▶ SCHRIFTLICHE ANWEISUNG 1
Übersetze den Satz „Männlein wie Weiblein sind hier in langen weißen Kleidern und mit roten Perücken unterwegs.“ aus dem Auszug zur Don-Giovanni-Inszenierung ins Englische.

▶ AUSGEWÄHLTER AUSZUG
..........

Bei dem bis vor kurzem vor allem in Stuttgart erfolgreichen Choreographen und Opernregie-Einsteiger Demis Volpi und seiner Ausstatterin Tatyana van Walsum sieht die allerdings eher nach ausgelassenem Junggesellen (und -innen) Abschied aus. Männlein wie Weiblein sind hier in langen weißen Kleidern und mit roten Perücken unterwegs. Und wenn die Musik aufdreht, dann drehen sie ab. Ins Surreale mit ihren ruckartig marionettenhaften Bewegungen. Es ist ein Leichtes für den Choreographen dabei die Puppen tanzen zu lassen.

Wer Don Giovanni eigentlich ist, das weiß der anscheinend selbst nicht so genau. Er hat vor allem eine Behauptung von sich zu bieten. „Es klappt, wenn Du es willst“ liest man in den Übertiteln, wenn er Leporello dazu drängt, seine Stelle einzunehmen. Genau das ist sein Verführer-Credo. Und er lacht darüber – eher höllisch, als befreiend. Bis er sich schließlich selbst begegnet, und sich totlacht.

..........

(Zeigedaten für Screenshots)
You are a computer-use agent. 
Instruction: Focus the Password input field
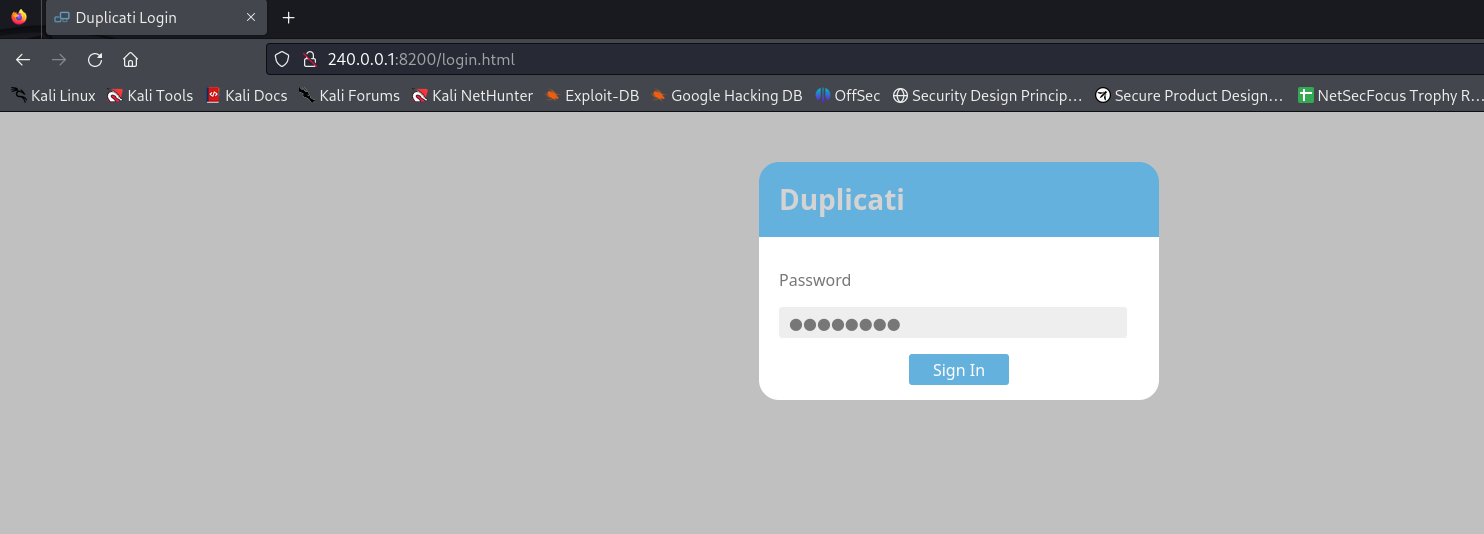[x=952, y=323]

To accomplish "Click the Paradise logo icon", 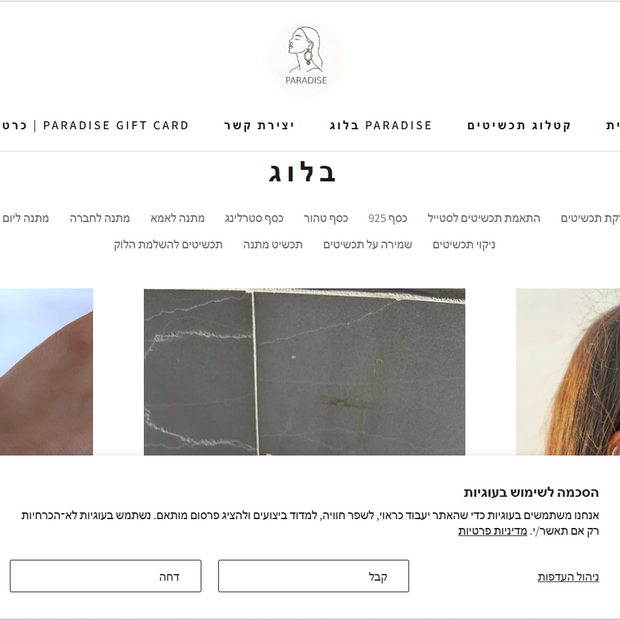I will coord(306,60).
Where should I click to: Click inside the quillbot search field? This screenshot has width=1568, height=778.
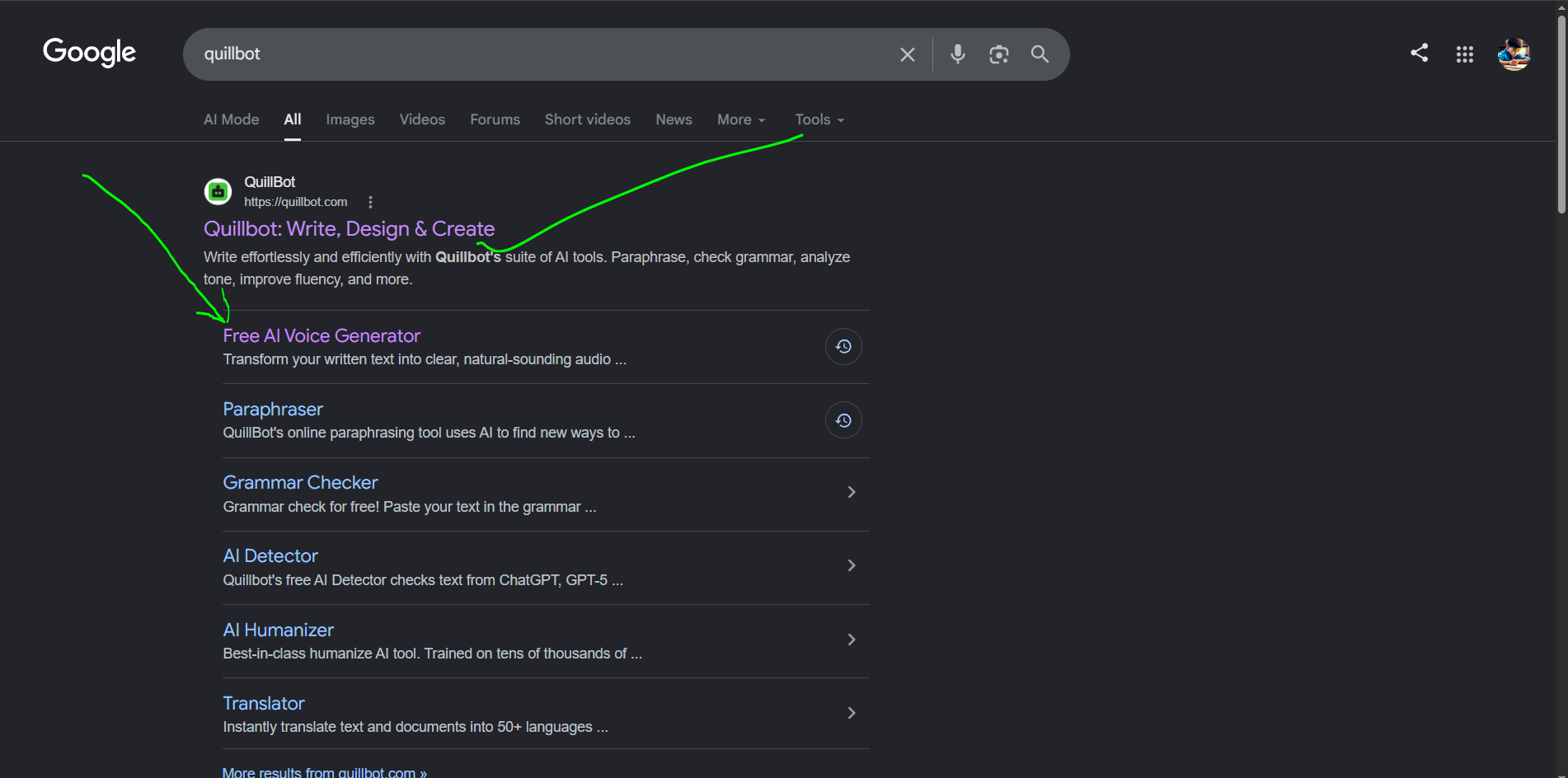click(544, 54)
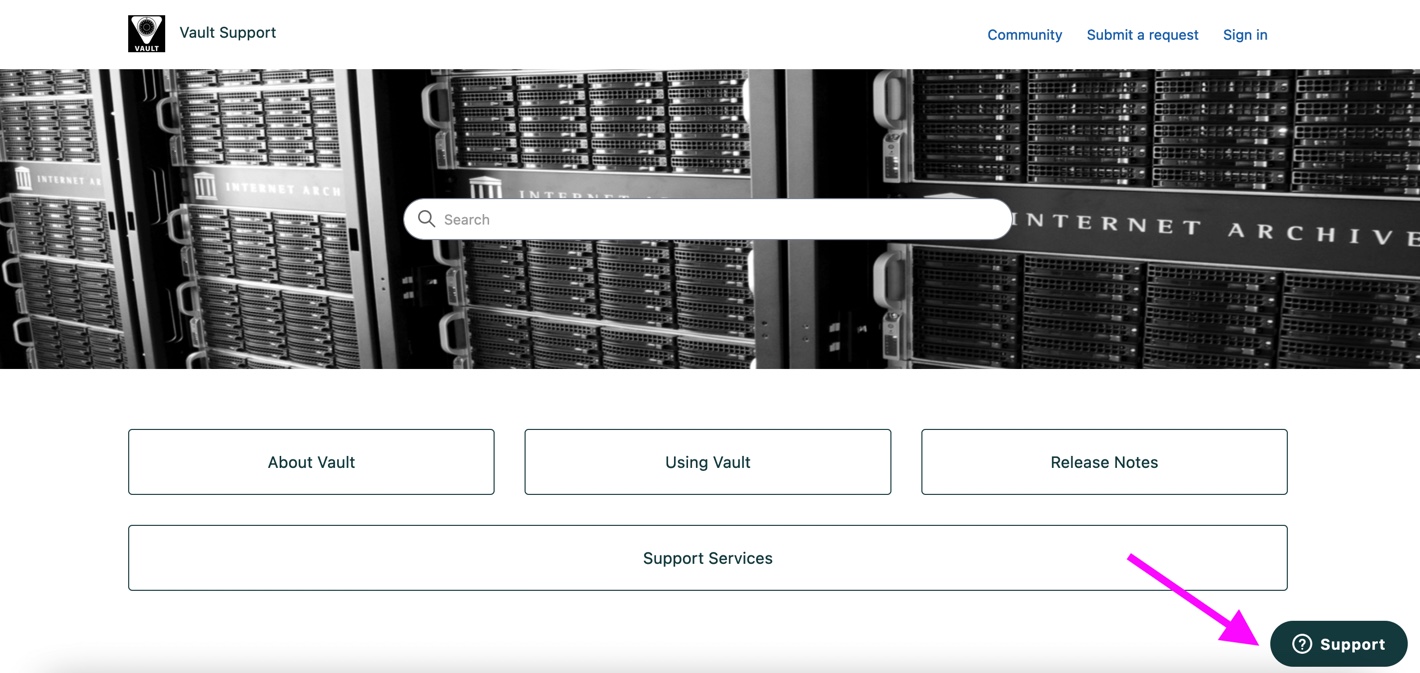Click the question mark icon in Support widget
Screen dimensions: 1420x673
(x=1301, y=644)
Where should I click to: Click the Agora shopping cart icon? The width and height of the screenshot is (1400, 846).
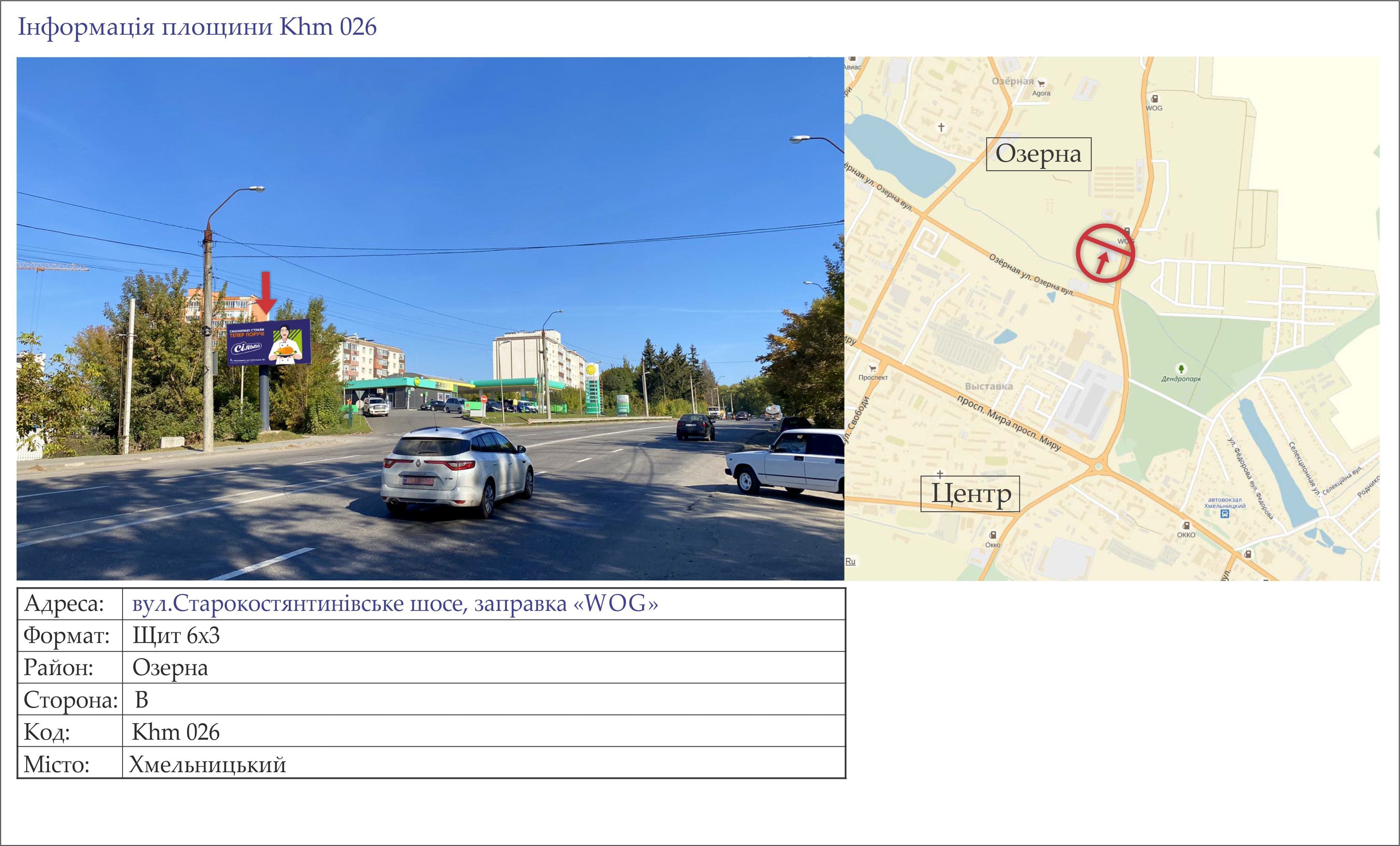[x=1041, y=84]
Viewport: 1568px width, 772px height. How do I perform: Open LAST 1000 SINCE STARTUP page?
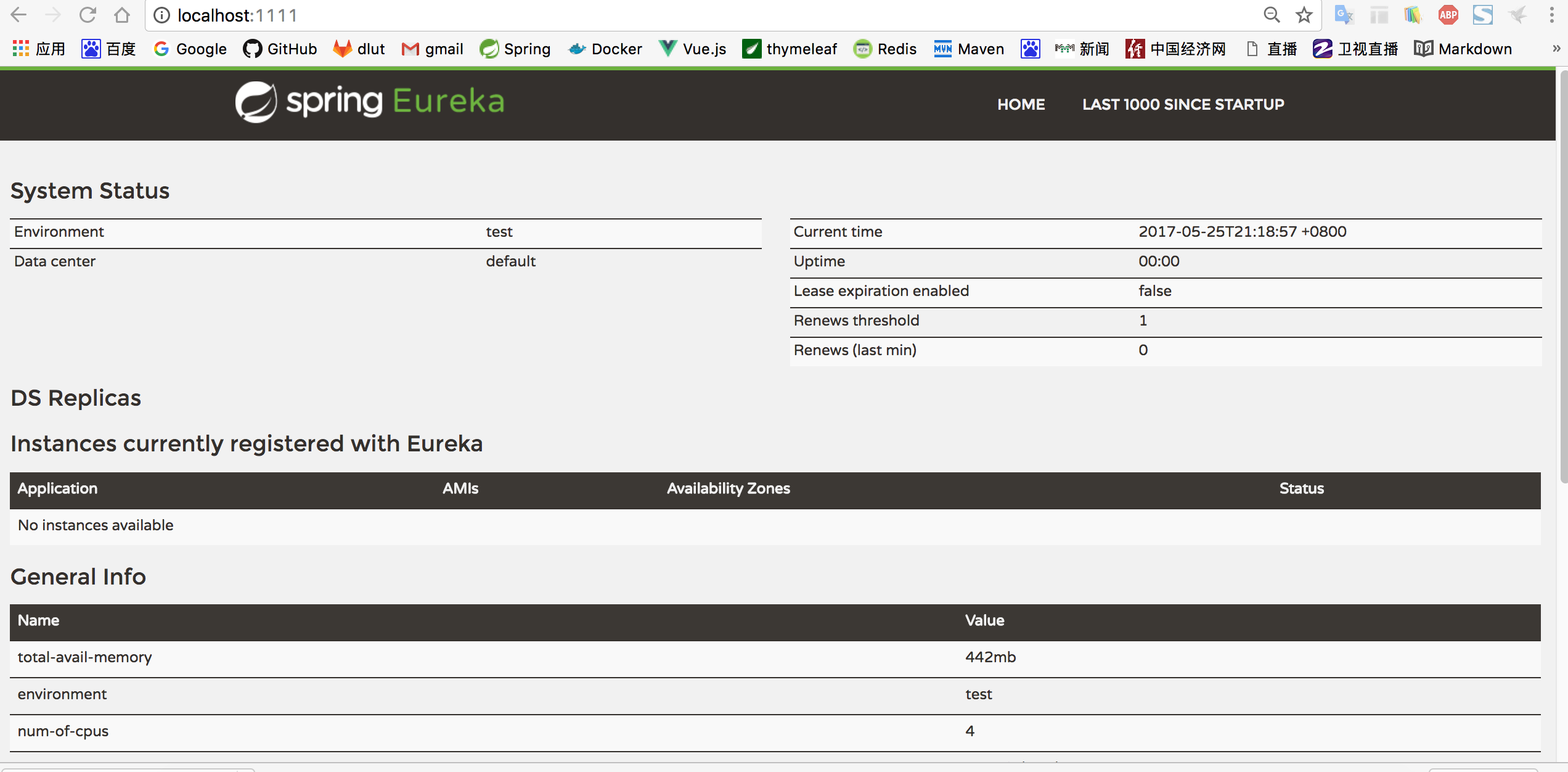[x=1183, y=104]
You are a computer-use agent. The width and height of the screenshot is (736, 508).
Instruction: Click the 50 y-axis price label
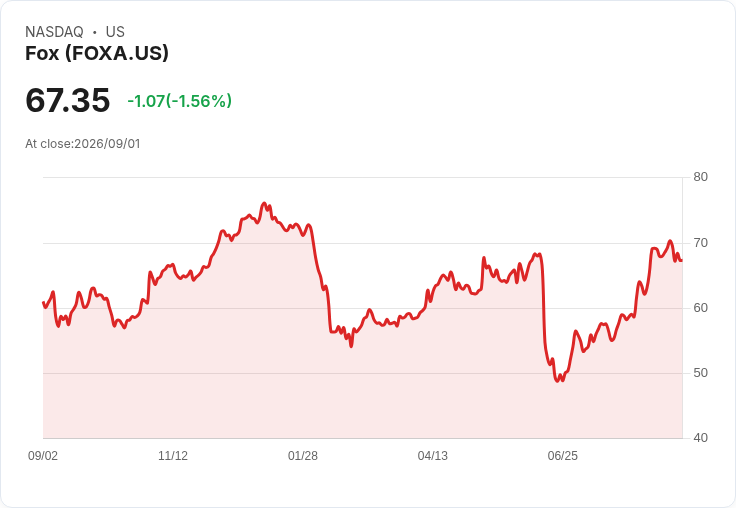(x=700, y=373)
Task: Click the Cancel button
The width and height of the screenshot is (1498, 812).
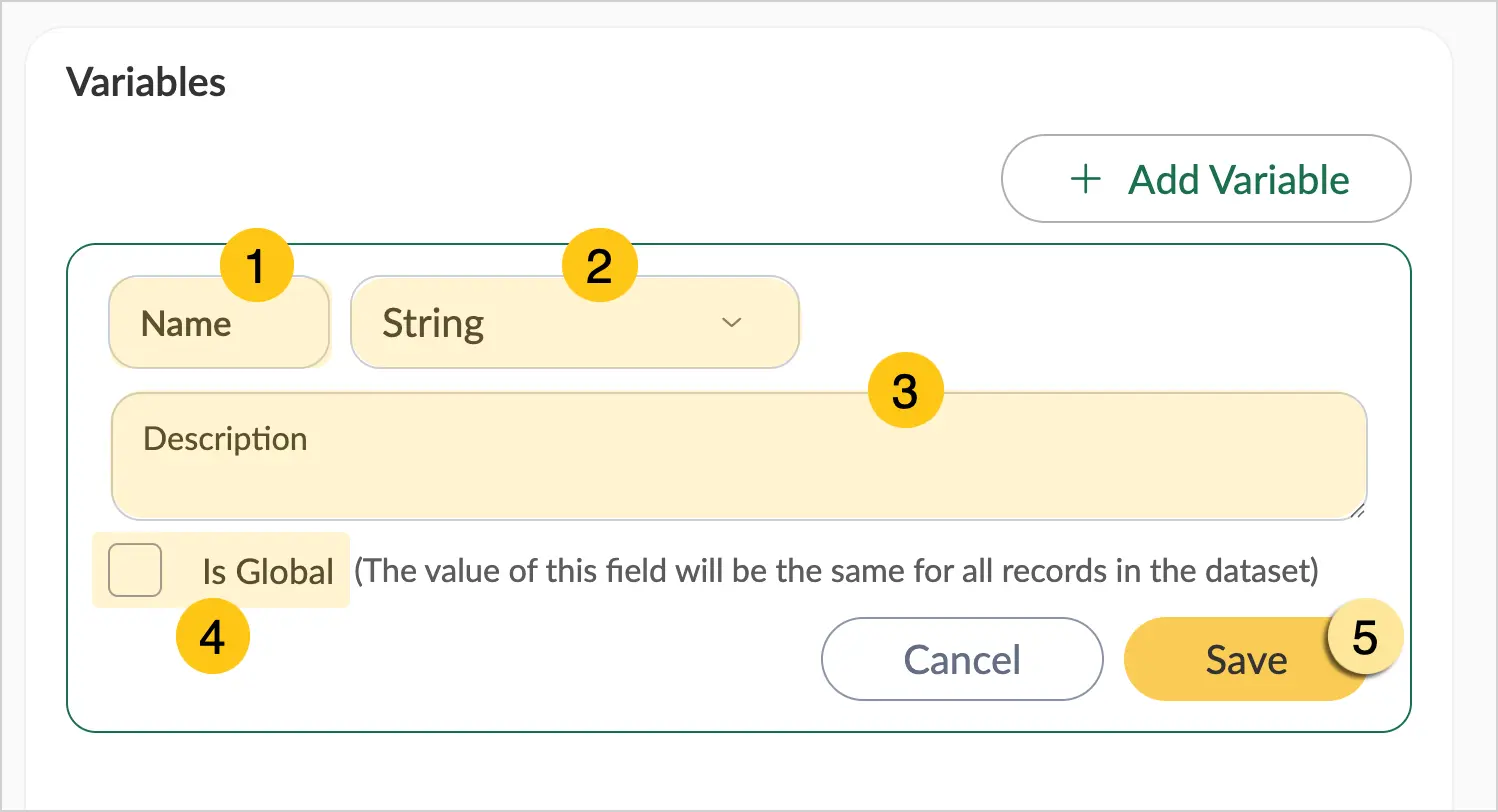Action: coord(962,659)
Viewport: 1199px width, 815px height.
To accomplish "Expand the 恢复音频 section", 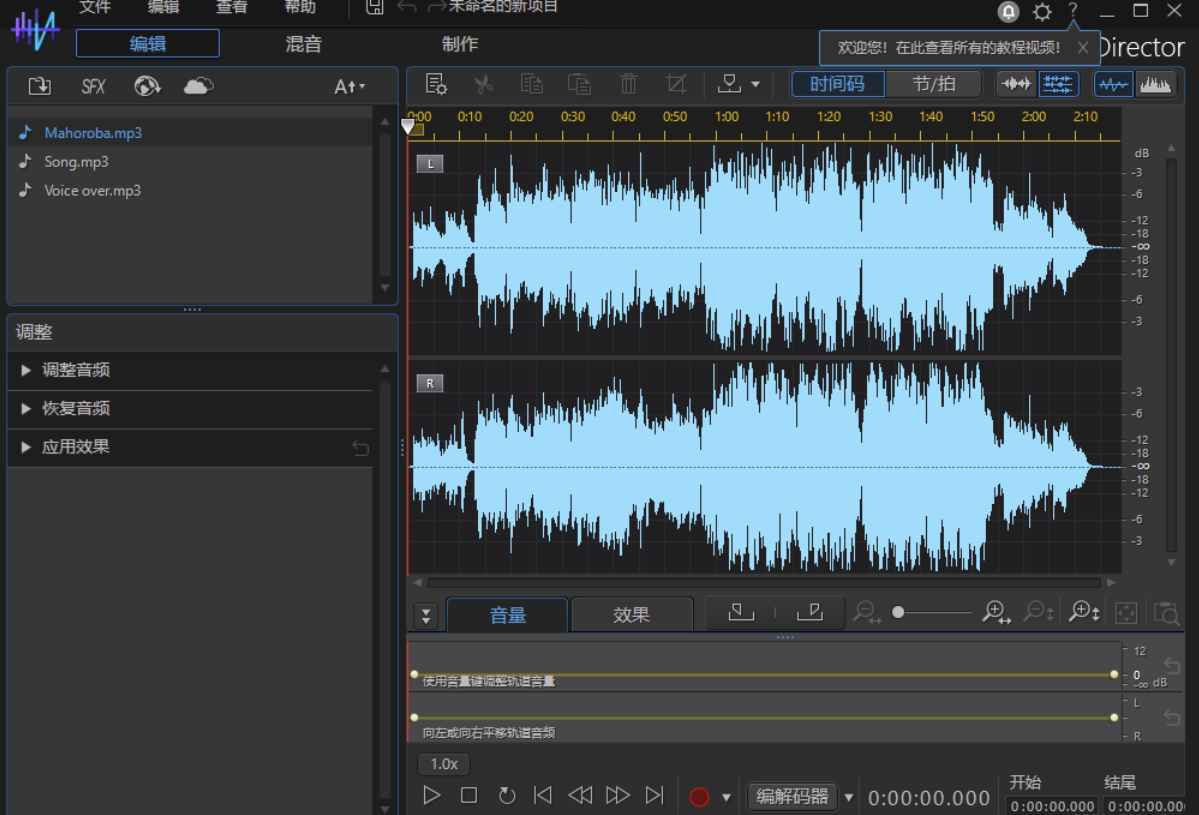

..........

▶ SCHRIFTLICHE ANWEISUNG 2
Schreibe aus den Datensätzen die Zeilen ab, beginnend mit der Zeile, die „Viewport: 1568px width, 772px“ enthält, und endend mit dem Ende der Datensätze, wobei du die Bilder weglässt.

▶ ANTWORT 1
Men and women alike are out and about here in long white dresses and red wigs.

▶ ANTWORT 2
Viewport: 1568px width, 772px height. How do I perform: Open LAST 1000 SINCE STARTUP page?
[x=1183, y=104]
You are a computer-use agent. The width and height of the screenshot is (736, 508).
Instruction: Click the 50 y-axis price label
(x=700, y=373)
Task: Click the Cancel button
The width and height of the screenshot is (1498, 812).
Action: coord(962,659)
Viewport: 1199px width, 815px height.
To accomplish "Expand the 恢复音频 section", 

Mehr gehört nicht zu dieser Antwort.